WHI-GYNECOLOGIC CANCERS
- Continuous EP may increase the risk of ovarian cancer while producing endometrial cancer rates similar to placebo.
- Estrogen alone sharply increases the risk of endometrial cancer.
- The increased burden of endometrial biopsies required to assess vaginal bleeding further limits acceptability of EP regimens.
- Caution should be used when using continuous EP therapy
WHI- FRACTURE AND BONE MINERAL DENSITY
EP increases bone mineral density and reduces the risk of fracture, present in all subgroups of women examined. This was a positive outcome of WHI, and was expected. However, When considering the effects of HRT on other important disease outcomes in a global model, there was no net benefit, even in women considered to be a high risk for fracture.
WHI-QUALITY OF LIFE
- EP did not have a clinically meaningful effect on health-related quality of life.
- Among post-menopausal women, 65 or older, EP did not improve cognitive function when compared to placebo. There was a small increased risk of clinically meaningful cognitive decline in the EP group.
WHI AND DEMENTIA
- The WHIMS portion (WHI Memory Study) of WHI indicated a doubling in the risk of all-cause dementia in women over 64 with HRT. This was true for both HRT (estrogen plus progestin) or Premarin alone. Neither therapy had any benefit in arresting the cognitive decline of ageing.
- Other studies which are purely observational indicate that a decrease in risk may only be seen with early use of HRT and only after 10 yrs of continuous use. Those studies also indicate that the risk increases with new HRT initiation at a later age (est. 74+)
SUMMARY AND RECOMMENDATIONS
- NO—NEVER! In women with a known inherited or acquired coagulation disorder or a previous major blood clot, exogenous estrogens should never be given, and estrogen agonists (Evista, Tamoxifen, Arimidex) should be given cautiously, if at all.

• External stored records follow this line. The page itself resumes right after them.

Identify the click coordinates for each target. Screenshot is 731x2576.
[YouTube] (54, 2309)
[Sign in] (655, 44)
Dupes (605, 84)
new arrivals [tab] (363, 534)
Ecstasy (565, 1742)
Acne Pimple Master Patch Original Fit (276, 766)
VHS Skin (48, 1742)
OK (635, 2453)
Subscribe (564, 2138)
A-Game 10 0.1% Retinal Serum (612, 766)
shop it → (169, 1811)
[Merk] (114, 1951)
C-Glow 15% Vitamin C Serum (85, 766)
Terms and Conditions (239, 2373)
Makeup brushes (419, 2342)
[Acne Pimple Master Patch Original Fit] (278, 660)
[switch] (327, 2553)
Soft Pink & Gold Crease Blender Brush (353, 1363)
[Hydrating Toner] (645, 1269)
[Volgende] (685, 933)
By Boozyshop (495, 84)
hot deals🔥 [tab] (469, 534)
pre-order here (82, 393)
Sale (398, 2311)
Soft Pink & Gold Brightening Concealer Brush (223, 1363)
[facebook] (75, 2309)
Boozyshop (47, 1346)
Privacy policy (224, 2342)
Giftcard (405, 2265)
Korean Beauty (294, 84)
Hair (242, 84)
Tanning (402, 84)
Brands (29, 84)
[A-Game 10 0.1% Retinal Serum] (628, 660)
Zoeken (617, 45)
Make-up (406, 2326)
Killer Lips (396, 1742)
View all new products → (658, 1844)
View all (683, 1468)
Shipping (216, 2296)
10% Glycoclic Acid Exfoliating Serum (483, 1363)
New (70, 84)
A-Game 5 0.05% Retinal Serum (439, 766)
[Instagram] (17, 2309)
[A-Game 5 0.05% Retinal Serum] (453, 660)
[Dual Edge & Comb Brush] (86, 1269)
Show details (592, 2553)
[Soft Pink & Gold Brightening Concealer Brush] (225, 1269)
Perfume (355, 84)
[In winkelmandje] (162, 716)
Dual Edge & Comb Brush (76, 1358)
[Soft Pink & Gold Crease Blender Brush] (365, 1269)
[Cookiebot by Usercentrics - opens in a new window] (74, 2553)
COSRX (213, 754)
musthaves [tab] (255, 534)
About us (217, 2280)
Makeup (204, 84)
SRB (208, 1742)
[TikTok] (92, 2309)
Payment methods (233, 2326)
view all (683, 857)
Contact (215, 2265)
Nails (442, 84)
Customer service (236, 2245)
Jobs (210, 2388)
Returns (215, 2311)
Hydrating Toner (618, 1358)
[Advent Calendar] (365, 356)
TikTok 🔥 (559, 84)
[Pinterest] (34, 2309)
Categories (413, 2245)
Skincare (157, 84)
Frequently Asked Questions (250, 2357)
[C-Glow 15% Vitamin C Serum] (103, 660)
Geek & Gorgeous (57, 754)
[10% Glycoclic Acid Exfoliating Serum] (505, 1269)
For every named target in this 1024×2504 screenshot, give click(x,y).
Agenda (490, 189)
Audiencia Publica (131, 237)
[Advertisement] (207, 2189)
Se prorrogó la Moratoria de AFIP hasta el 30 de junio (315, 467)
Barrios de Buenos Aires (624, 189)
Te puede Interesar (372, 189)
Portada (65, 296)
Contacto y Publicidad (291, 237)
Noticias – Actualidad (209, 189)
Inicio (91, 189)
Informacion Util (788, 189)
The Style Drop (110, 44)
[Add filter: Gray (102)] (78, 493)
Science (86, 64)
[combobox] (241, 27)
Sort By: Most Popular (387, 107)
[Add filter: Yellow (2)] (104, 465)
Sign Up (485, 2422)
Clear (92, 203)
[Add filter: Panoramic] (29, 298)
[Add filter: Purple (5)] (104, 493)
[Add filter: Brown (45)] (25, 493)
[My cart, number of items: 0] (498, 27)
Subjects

- PROBABLY---NEVER! In women who smoke, risks of estrogen-mediated side effects are so high, that exogenous estrogens should never be given.
- TO PREVENT-TREAT OSTEOPOROSIS: Benefits as great as estrogen for bones are provided by Fosamax or Actonel, without the risk of major side effects (Figure 1).
- TO PREVENT HEART ATTACK AND STROKE: Treat elevations of LDL cholesterol with statins, elevations of triglycerides with fibric acids. Treat hypertension and diabetes. Do not use estrogens as an approach to prevent heart attack and stroke.
- TO REDUCE LIKELIHOOD OF BLOOD CLOTS IN WOMEN WHO ARE GOING TO RECEIVE ESTROGENS: If there is a family history of blood clots, or a history of sporadic or recurrent miscarriage, at a minimum measure the Factor V Leiden and Prothrombin gene mutations first, before giving estrogen.
- PATCH VS PILL VS VAGINAL CREAM: There are no major differences in the likelihood of blood clotting or major estrogen-related side effects related to the method of delivery (patch vs pill vs vaginal cream).
- THINK TWICE BEFORE STARTING PERI-POST MENOPAUSAL ESTROGEN: Unless the vasomotor symptoms of estrogen withdrawal (hot flashes, heavy sweats) are intolerable, and since these last on an average for only 12 months, either take estrogen for a limited period of time, but well less than 5 years, or not at all.